The Bazelon Center for Mental Health Law


 

 

Fair Housing Information Sheet # 2:
Structural Modifications In Public And Section 8 Housing

The ADA and structural modifications in public and Section 8 housing

A housing authority is a public entity under Title II of the ADA, and thus its services, activities and benefits must be accessible to individuals with disabilities. Whether and to what extent a housing authority must make its dwelling units accessible under the ADA depends on whether the dwellings are considered new construction, previously constructed but undergoing alterations, or previously constructed but not undergoing any alterations.

In the case of new construction or alterations on previously constructed dwellings begun after January 26, 1992, the dwelling units and common areas must be accessible to and usable by persons with disabilities. Compliance with either the ADAAG or UFAS standards is acceptable (UFAS contains specific requirements for residential dwelling units; ADAAG does not). A housing authority may choose which standard to use, but it must be consistent and apply only one standard to an entire building.

Existing facilities must meet the program accessibility requirement, which means that, viewed as a whole, these facilities must be accessible to and usable by persons with disabilities, although not all buildings or dwelling units must be accessible. The housing authority may achieve program access by such methods as transfers to alternate units, assignment of aides or redesign of equipment. Structural changes are not required unless there is no other way to provide services. 28 C.F.R. § 35.151. Even when structural modifications are required, they may be made on a limited basis, such as one building or meeting room.

Landlords who accept Section 8 payments are not public entities subject to Title II. The housing authority's administration of its Section 8 program, however, must meet the program access requirement of Title II.

Section 504 and structural modifications in public and Section 8 housing

Section 504 of the Rehabilitation Act of 1973, 29 U.S.C. § 794, is applicable when housing is built or rented with the use of federal funds. Therefore, both public housing and Section 8 housing are covered under the HUD regulations implementing Section 504, 24 C.F.R. Part 8. A housing authority that administers a Section 8 program is a covered entity, although a private landlord that accepts tenants through the Section 8 program is not. 24 C.F.R. § 8.3 (definition of recipient).

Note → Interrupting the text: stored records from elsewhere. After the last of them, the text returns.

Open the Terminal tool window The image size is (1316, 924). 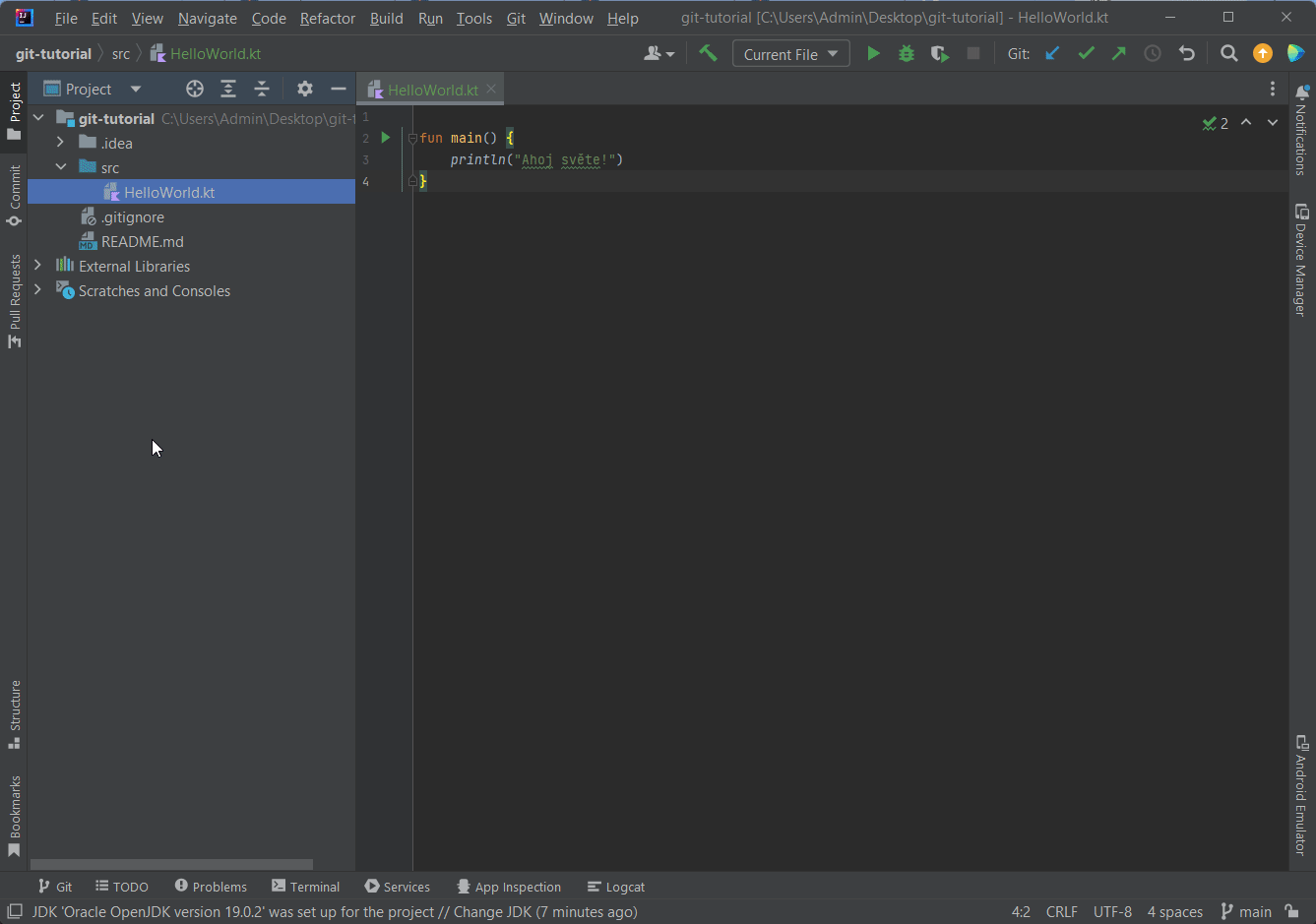tap(305, 887)
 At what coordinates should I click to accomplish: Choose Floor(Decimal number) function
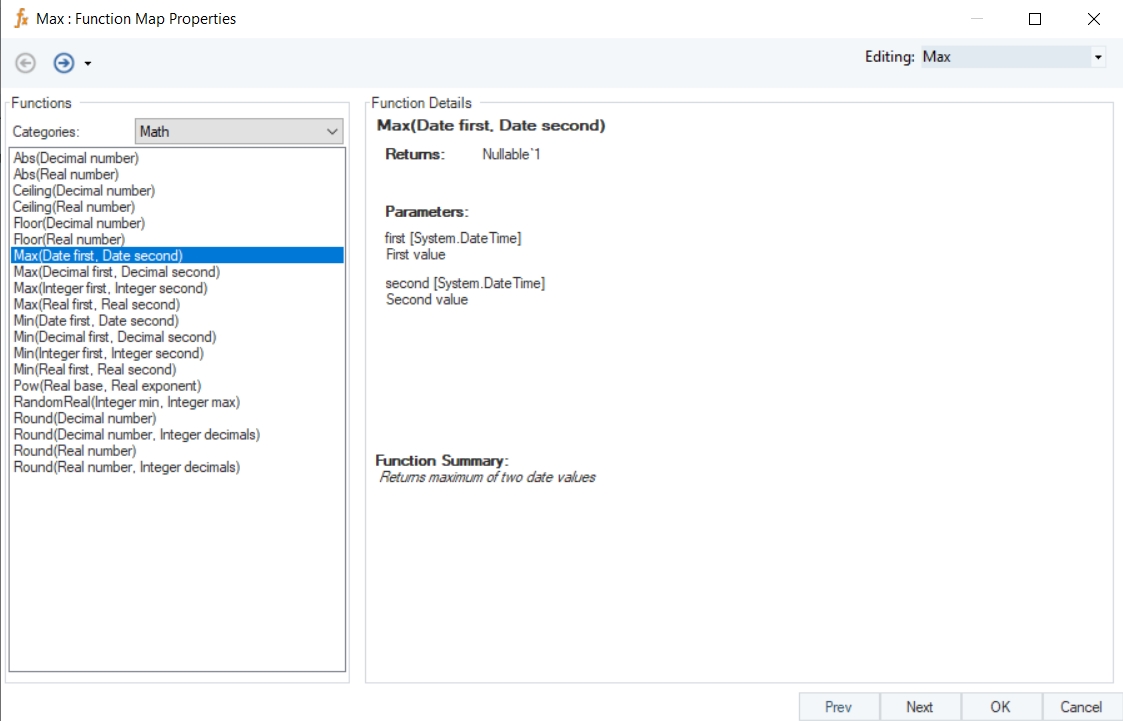point(79,223)
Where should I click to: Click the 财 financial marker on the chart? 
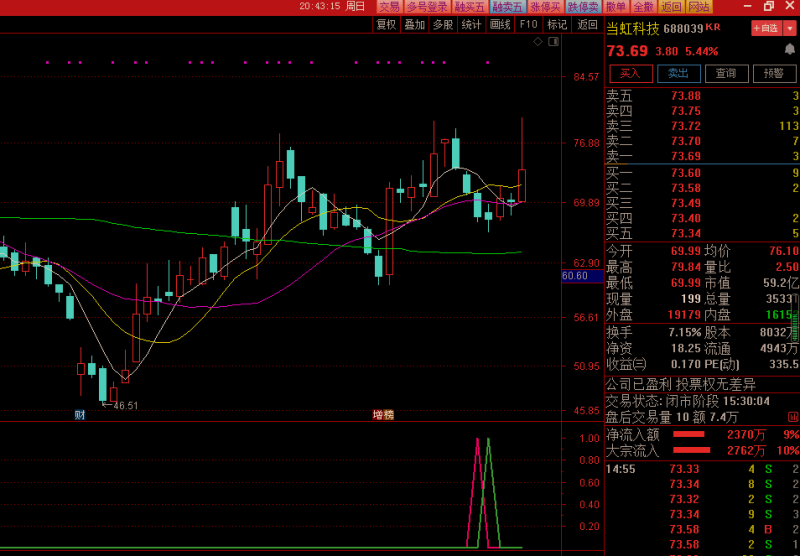click(80, 414)
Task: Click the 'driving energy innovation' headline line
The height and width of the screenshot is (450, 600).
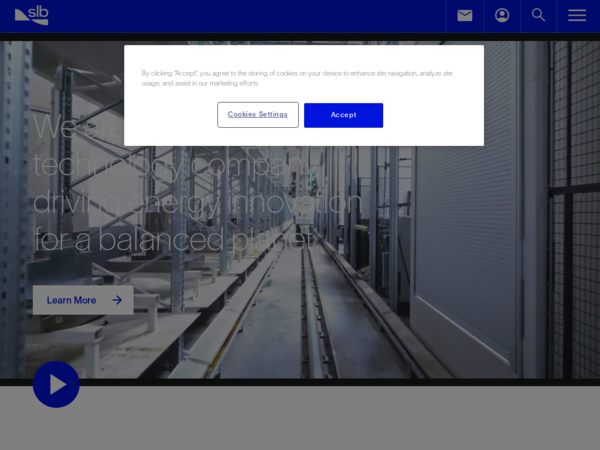Action: click(x=197, y=201)
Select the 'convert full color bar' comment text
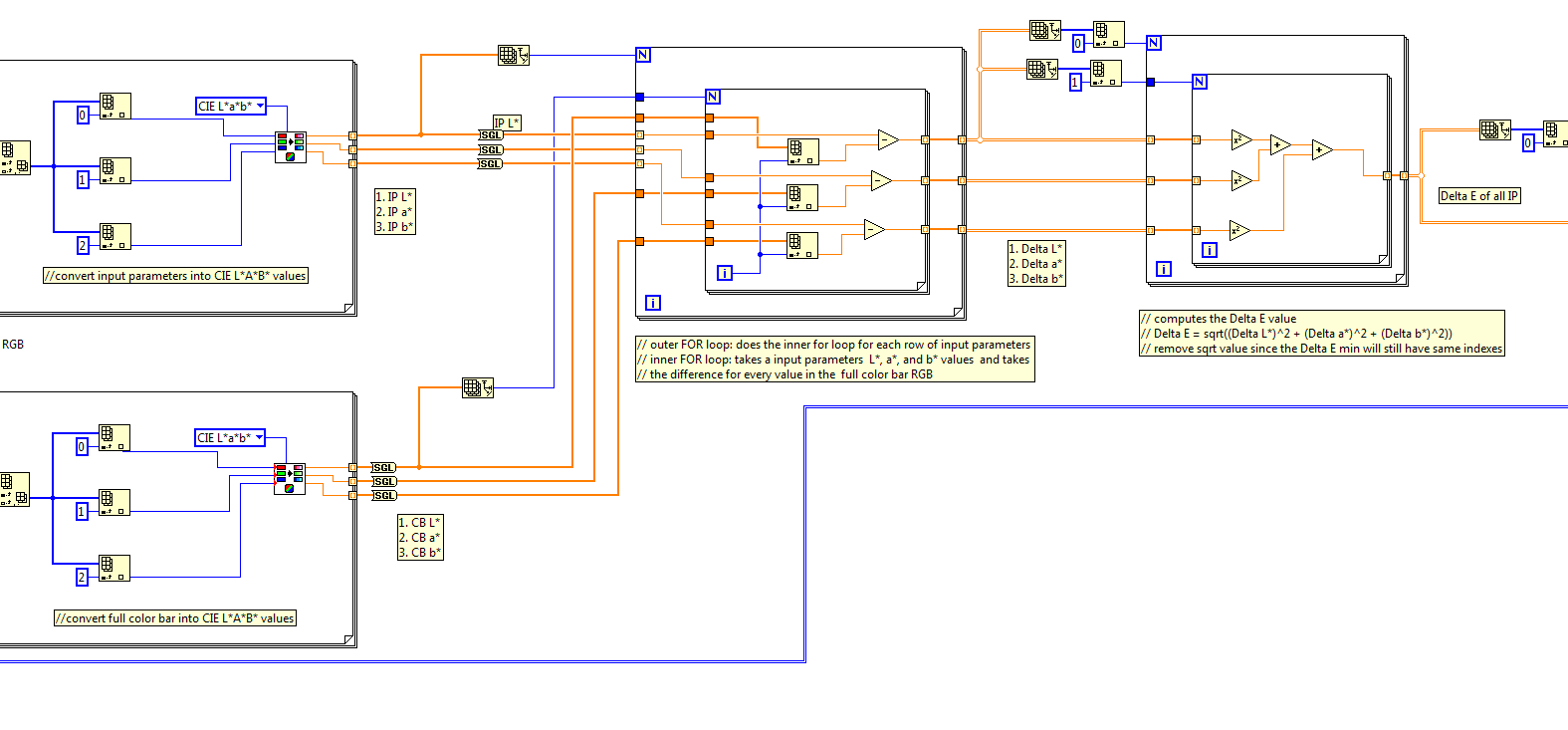The image size is (1568, 730). click(x=175, y=618)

Under the HUD regulations implementing Section 504, new multi-family housing (five or more dwelling units) designed or constructed after July 11, 1988 must be readily accessible to and usable to individuals with disabilities. This standard is met if a minimum of 5 percent of the total dwelling units, but not fewer than one unit, is accessible for individuals with mobility impairments. An additional 2 percent of the total units, but not fewer than one unit, must be accessible for persons with hearing or vision impairments. 24 C.F.R. § 8.22(b). It is possible for HUD to prescribe a higher number of accessible units if requested and upon demonstration of need. 24 C.F.R. § 8.22

If substantial alterations are made to a project that has more than 15 units, these same rules apply. A "substantial" alteration is one that costs more than 75 percent of the cost of replacing the entire facility. 24 C.F.R. § 8.23. Lesser alterations must be made accessible to the maximum extent feasible. If changes to single elements within a dwelling unit, when taken together, constitute an alteration to the unit, the entire unit must be made accessible. Once 5 percent of the units are accessible for individuals with mobility impairments, there is no further requirement unless HUD prescribes a higher number. 24 C.F.R. § 8.23.

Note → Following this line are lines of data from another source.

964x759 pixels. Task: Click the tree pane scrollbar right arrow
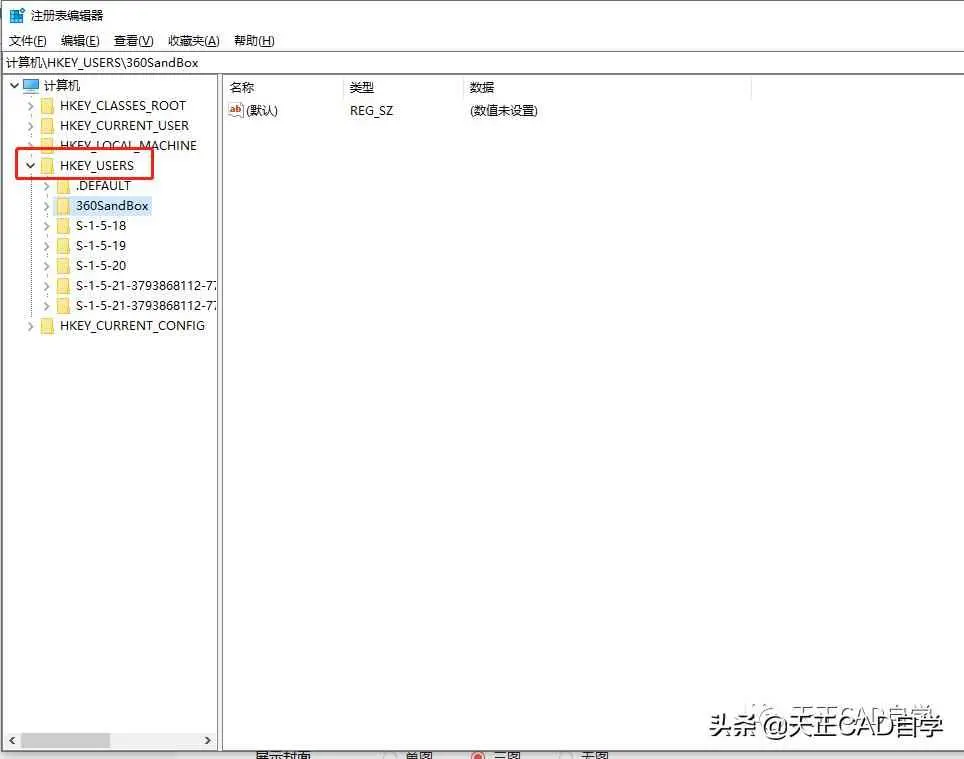[208, 741]
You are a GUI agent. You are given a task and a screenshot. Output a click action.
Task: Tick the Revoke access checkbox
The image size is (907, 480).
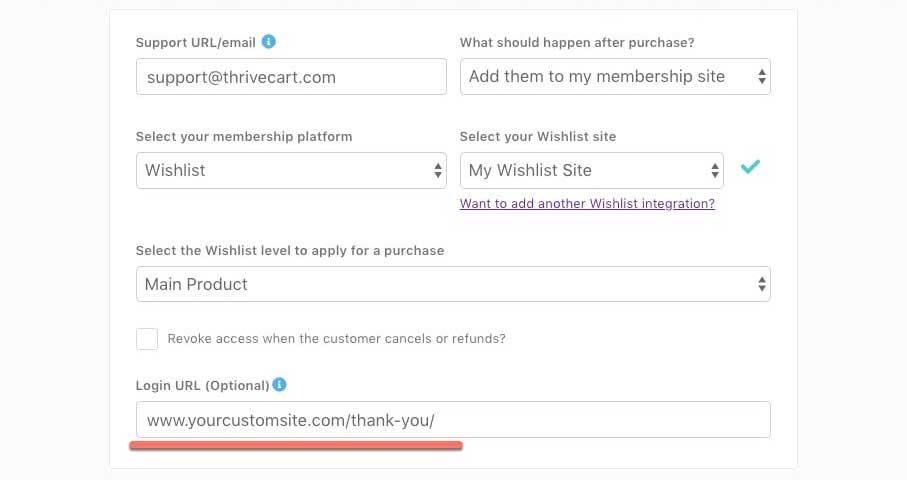[147, 339]
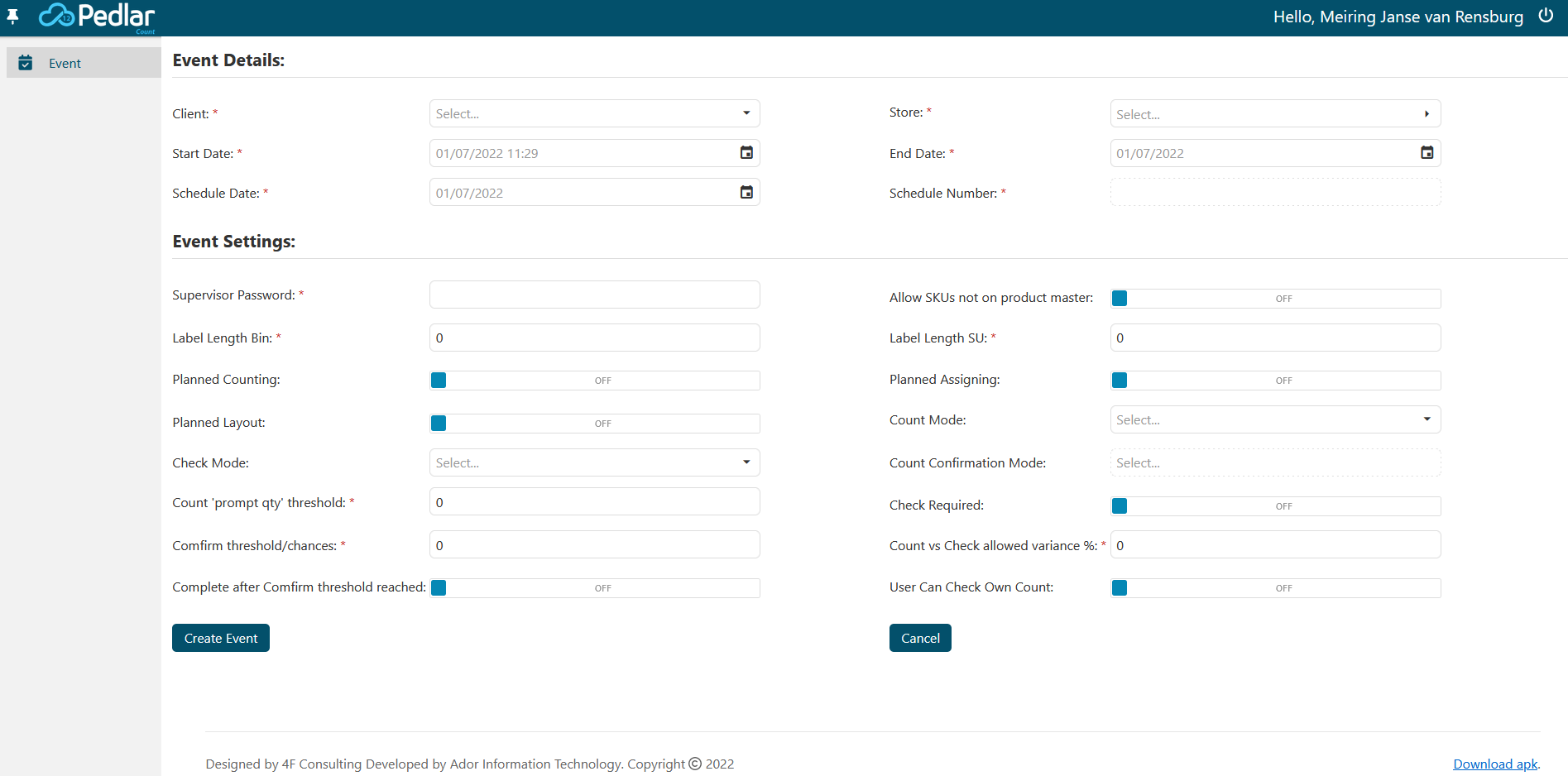Image resolution: width=1568 pixels, height=776 pixels.
Task: Click the pin icon in header
Action: coord(12,17)
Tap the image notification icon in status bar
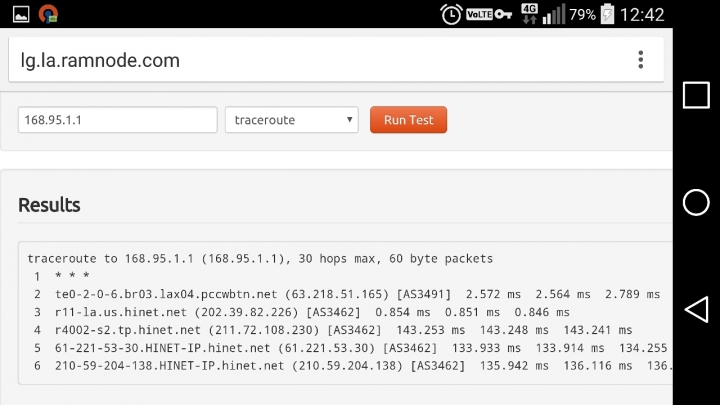The height and width of the screenshot is (405, 720). pyautogui.click(x=21, y=14)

Structural changes are not required in existing facilities where other means exist for making the program or services accessible to individuals with disabilities. 24 C.F.R. § 8.24. As under Title II, moving a person to an available accessible unit is a viable alternative. A covered entity, however, is not required to make any changes that would fundamentally alter the nature of the program or result in undue administrative or financial burden. The cost of structural changes must be borne by the covered entity.

The Fair Housing Act and structural modifications to public and Section 8 housing

Under the FHA, new multi-family (four or more units) housing designed and constructed for first occupancy after March 13, 1991 must be built in accordance with the Fair Housing Accessibility Guidelines. 24 C.F.R. § 100.205; 24 C.F.R. Appx. II, IA (Fair Housing Accessibility Guidelines). There is no requirement, however, that alterations be made in an accessible manner. In addition, if structural modifications are required to a pre-March 1991 dwelling unit or to common areas to make them accessible, such modifications must be paid for by the person with a disability. 24 C.F.R. § 100.23.

Some Other Questions

What does "accessible" mean?

An "accessible" dwelling unit is one that is located on a continuous, unobstructed path that connects accessible spaces and that can be approached, entered and used by a person with disabilities. 24 C.F.R. § 8.3 (definitions). In addition, depending on when the unit was constructed or altered, the unit may also have to meet the UFAS, ADAAG, or FHA standards.

Is it permissible for all of the accessible units to be located in one area?

Accessible dwelling units, to the maximum extent feasible, are to be distributed throughout projects and sites. These units are also supposed to be in a sufficient range of sizes and amenities so that a qualified individual with a disability has a choice that is, as a whole, comparable to that of person without a disability eligible for housing assistance in the same program. 24 C.F.R. § 8.26.

Who has priority on a waiting list to move into an accessible unit?

When an accessible unit becomes vacant, an owner or manager must offer the unit in the following order of priority:

  • to an occupant of the same project, or comparable projects under common control, who is a person with a disability and not currently in an accessible unit;
  • to an eligible applicant on the waiting list having a disability requiring the accessibility features of the vacant unit; and
  • to an eligible applicant who does not have a disability. In this case, the owner may require the applicant to agree to move to a non-accessible unit when one becomes available. 24 C.F.R. § 8.27(b).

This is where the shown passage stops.